Biden, önceki gün Beyaz Saray’da basının karşısına çıkıp 18
Nisan’dan bu yana üniversite kampüslerinde düzenlenen Gazze protestolarıyla
ilgili konuşmuş “Protesto hakkı vardır ancak kaosa yol açma hakkı yoktur”
demişti.
Biden “İnsanların güçlü duyguları ve derin inançları
olduğunu anlıyorum. Amerika’da onların bu duygularını ifade etme hakkına saygı
duyuyor ve bu hakkı koruyoruz. Ancak bu her şeyin serbest olduğu anlamına
gelmez. Bunun şiddet olmadan, yıkım olmadan, nefret olmadan ve yasalar
çerçevesinde yapılması gereki” demiş, üniversite kampüslerindeki protestolara
ulusal muhafızın müdahale edip etmemesi gerektiği yönündeki soruya “Hayır”
yanıtını vermişti.
Biden, protestoların kendisini bölgeye yönelik ABD
politikalarını yeniden gözden geçirmeye zorlayıp zorlamadığını sorusunu da yine
“Hayır” diye yanıt verdi.
ABD Kongresi’nin alt kanadı olan ve Cumhuriyetçiler’in
çoğunlukta olduğu Temsilciler Meclisi Çarşamba günü Antisemitizm Farkındalık
Yasası adını taşıyan bir tasarıyı kabul etmişti.

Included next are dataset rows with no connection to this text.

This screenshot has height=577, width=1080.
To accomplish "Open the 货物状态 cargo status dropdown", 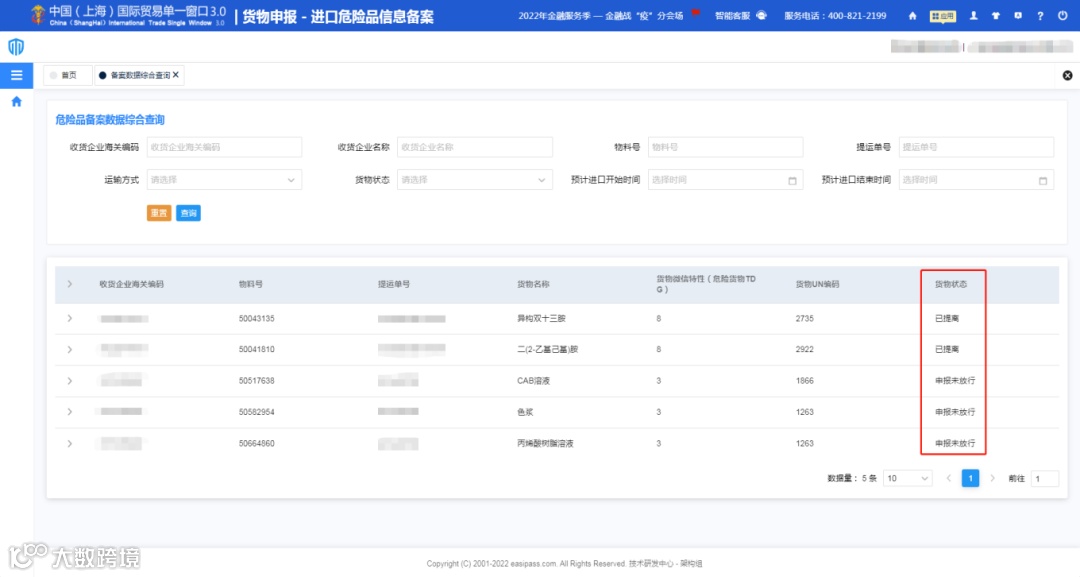I will tap(474, 181).
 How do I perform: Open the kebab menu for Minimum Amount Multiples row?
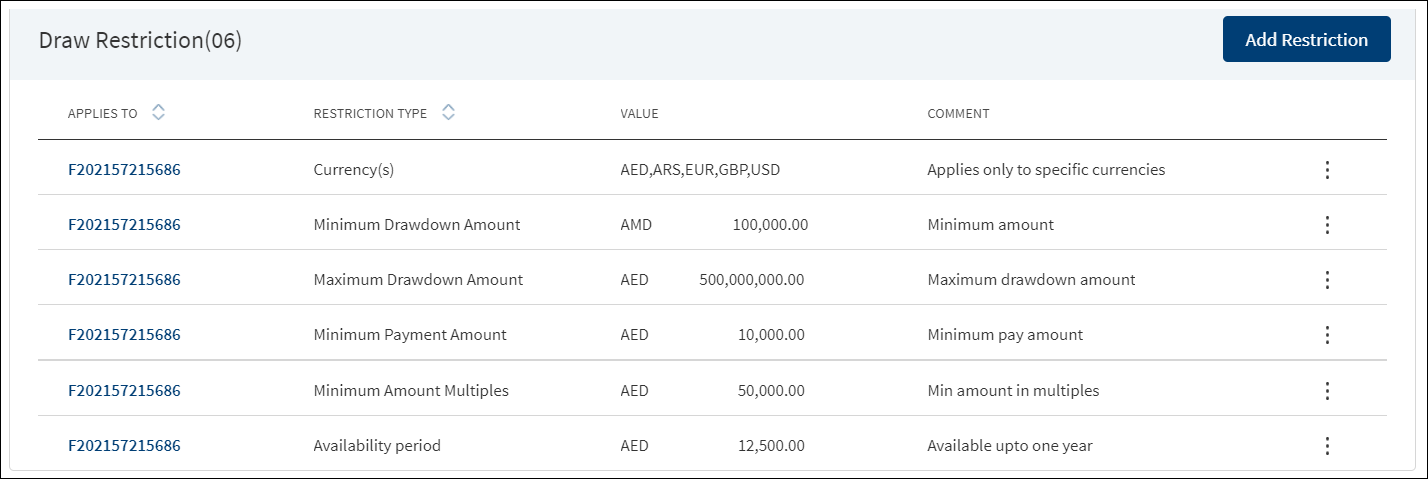click(x=1327, y=391)
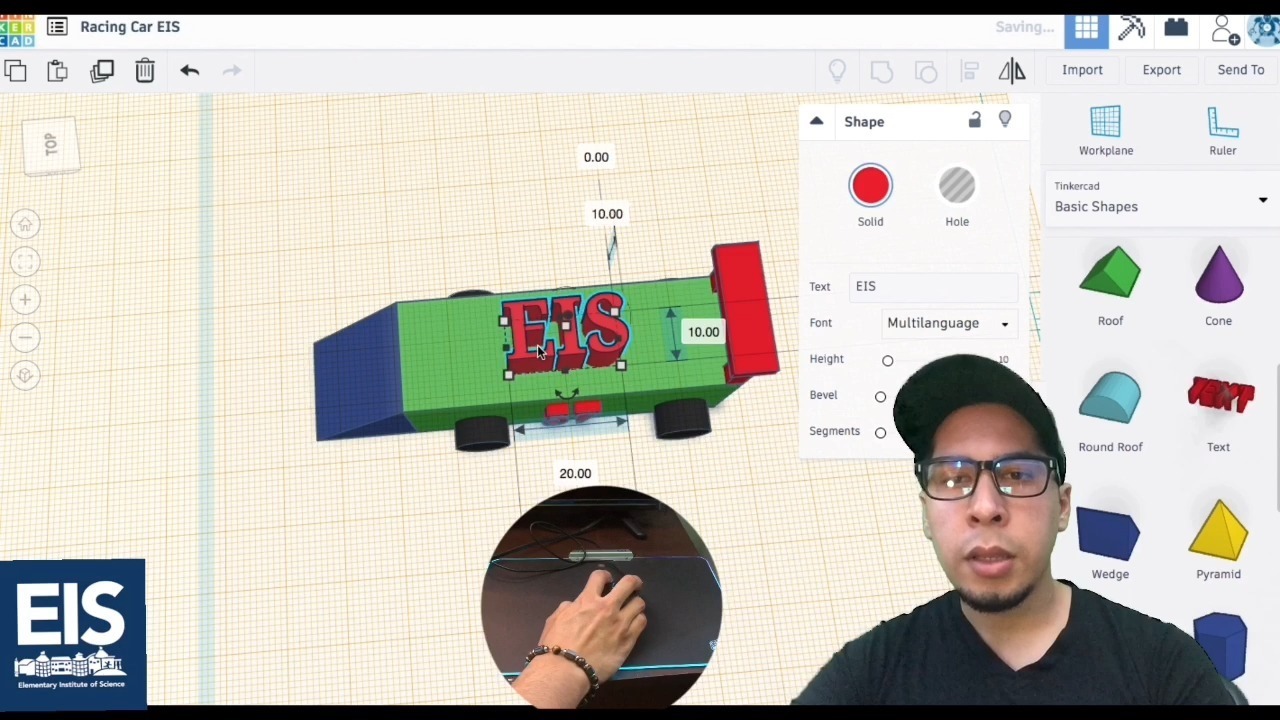The image size is (1280, 720).
Task: Undo the last action with the arrow
Action: [x=190, y=70]
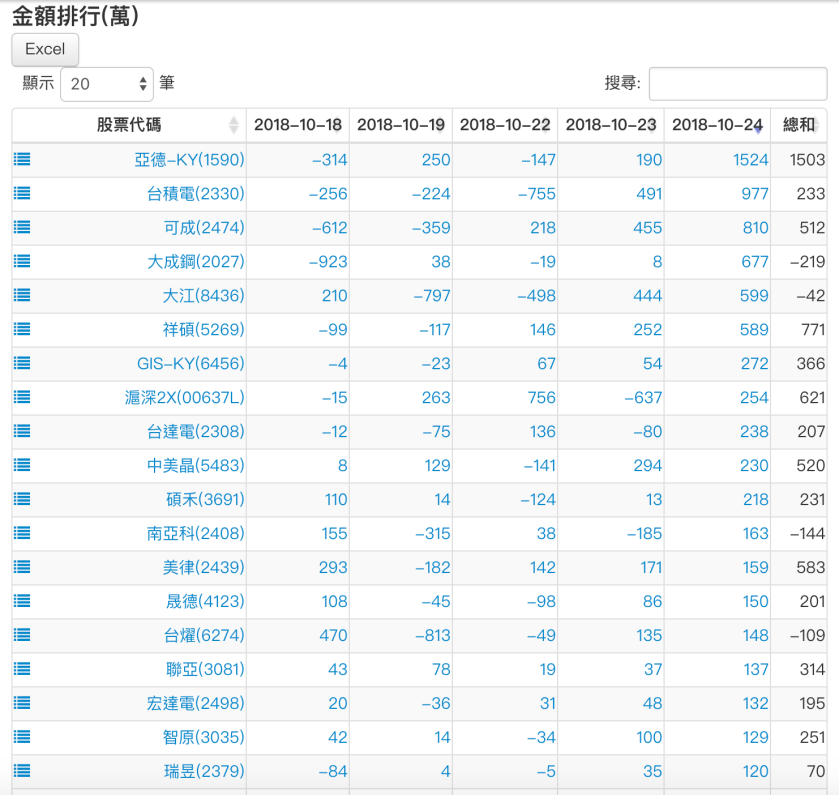Click the sort arrows on 股票代碼 header
Screen dimensions: 839x795
click(235, 125)
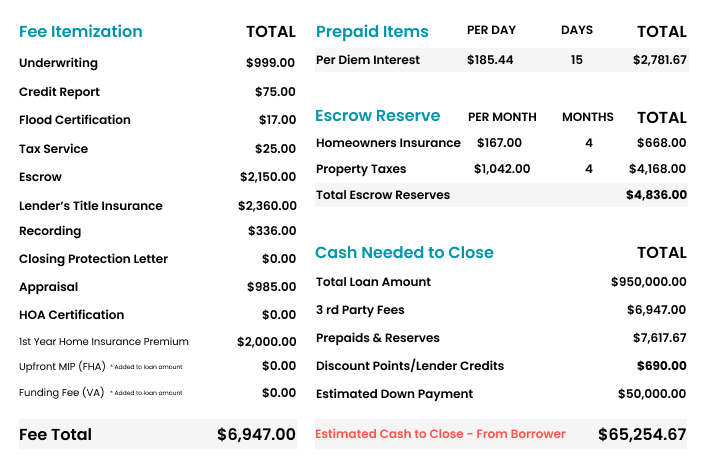Select the Per Diem Interest per day rate

tap(490, 60)
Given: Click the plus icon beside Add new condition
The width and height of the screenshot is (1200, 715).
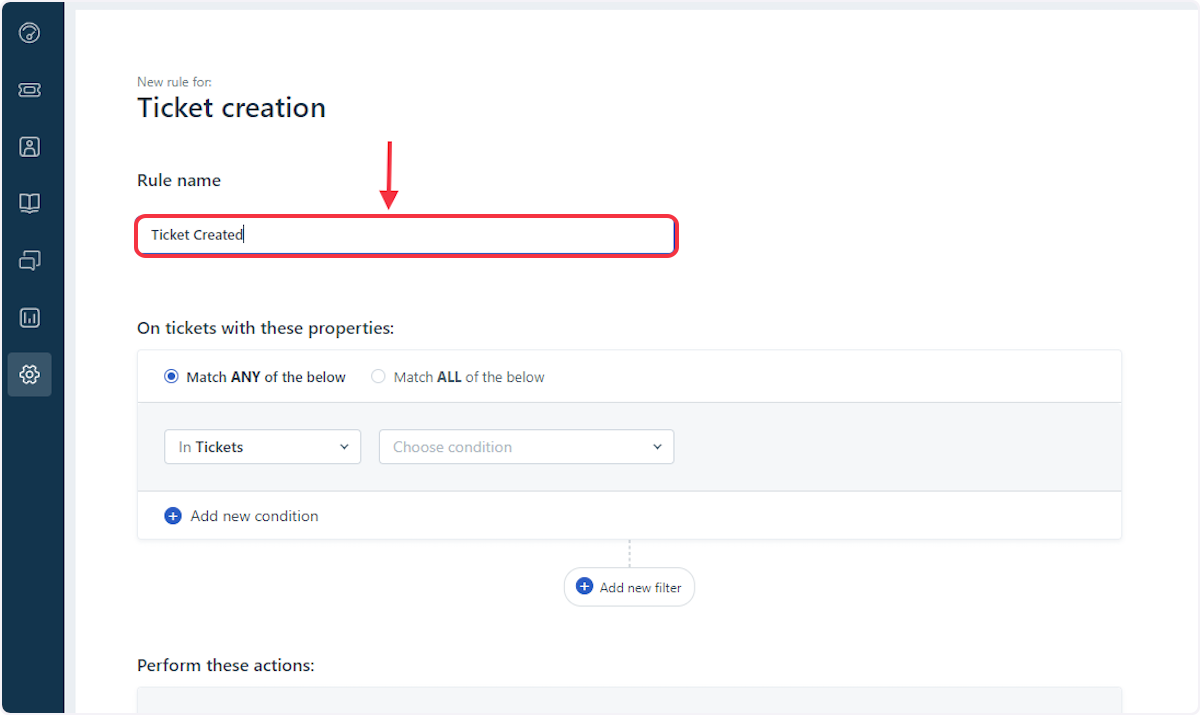Looking at the screenshot, I should click(x=172, y=515).
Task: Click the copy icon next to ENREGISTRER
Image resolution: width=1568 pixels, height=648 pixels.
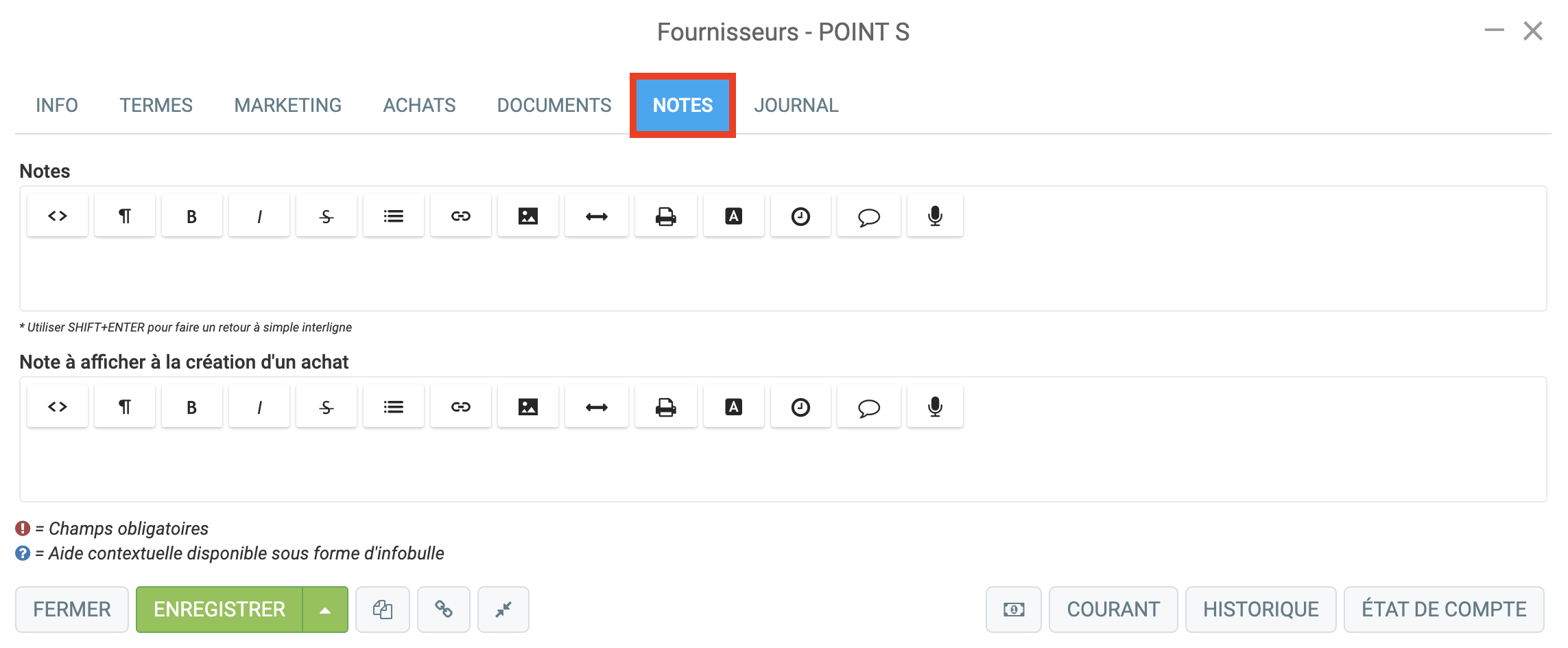Action: [x=383, y=610]
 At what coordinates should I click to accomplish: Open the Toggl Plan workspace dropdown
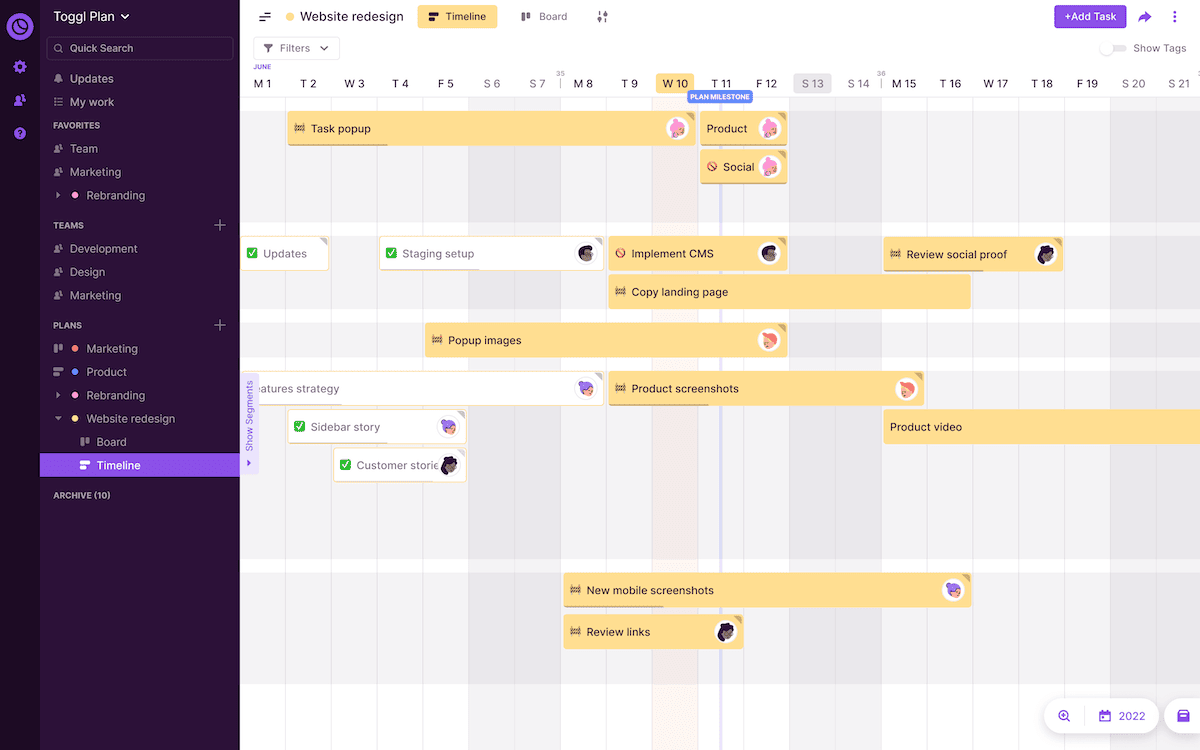click(x=91, y=16)
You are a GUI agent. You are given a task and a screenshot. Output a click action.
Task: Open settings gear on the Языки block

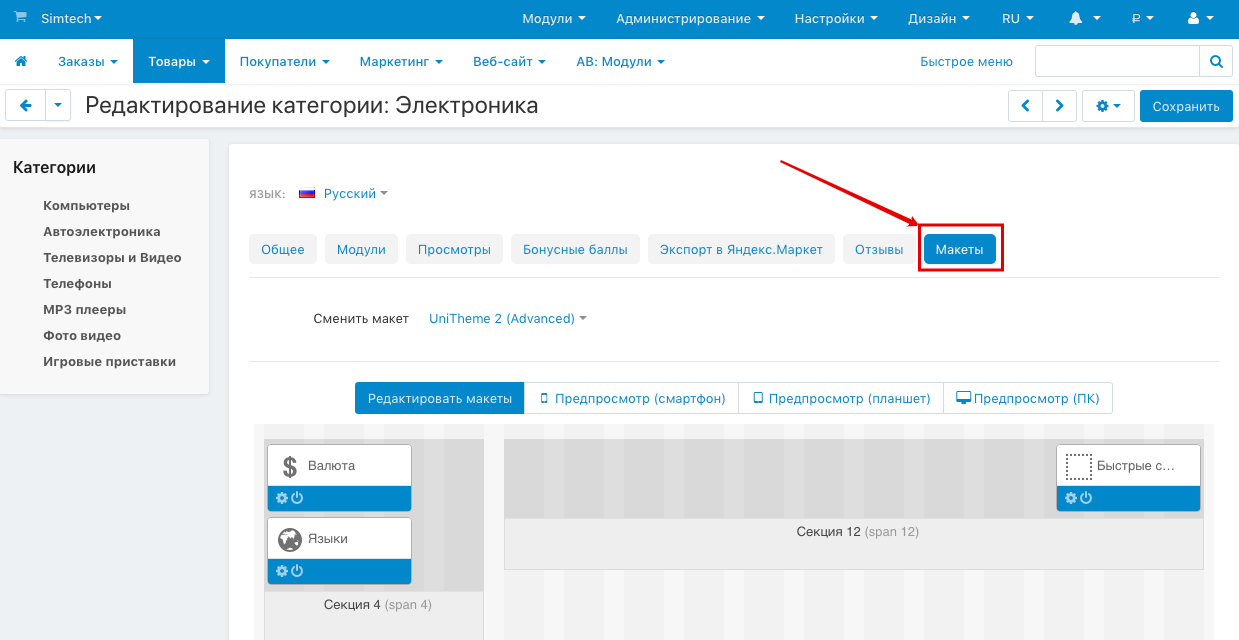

Demokratlar’ın çoğunlukta olduğu Senato’da her iki siyasi
partiden liderler de tasarıya ilişkin bir uzlaşmaya varmaya çalışıyor.
Tasarı, Eğitim Bakanlığı’nın ayrımcılığa karşı federal
yasaları uygularken, Uluslararası Holokost Anma İttifakı’nın ortaya koyduğu
tanımı kullanmasını öngörüyor.
Tasarıya destek verenler üniversite kampüslerinde
antisemitizmle mücadele edilmesini sağlayacağını savunurken; karşı çıkanlar
tasarının kavramı geniş bir şekilde tanımlayarak ifade özgürlüğüne zarar
verebileceğini savunuyor.
CNN’in yaptığı bir ankete göre 35 yaş altı seçmenlerin %81’i
Biden’ın İsrail-Hamas savaşını ele alışını onaylamadıklarını söyledi.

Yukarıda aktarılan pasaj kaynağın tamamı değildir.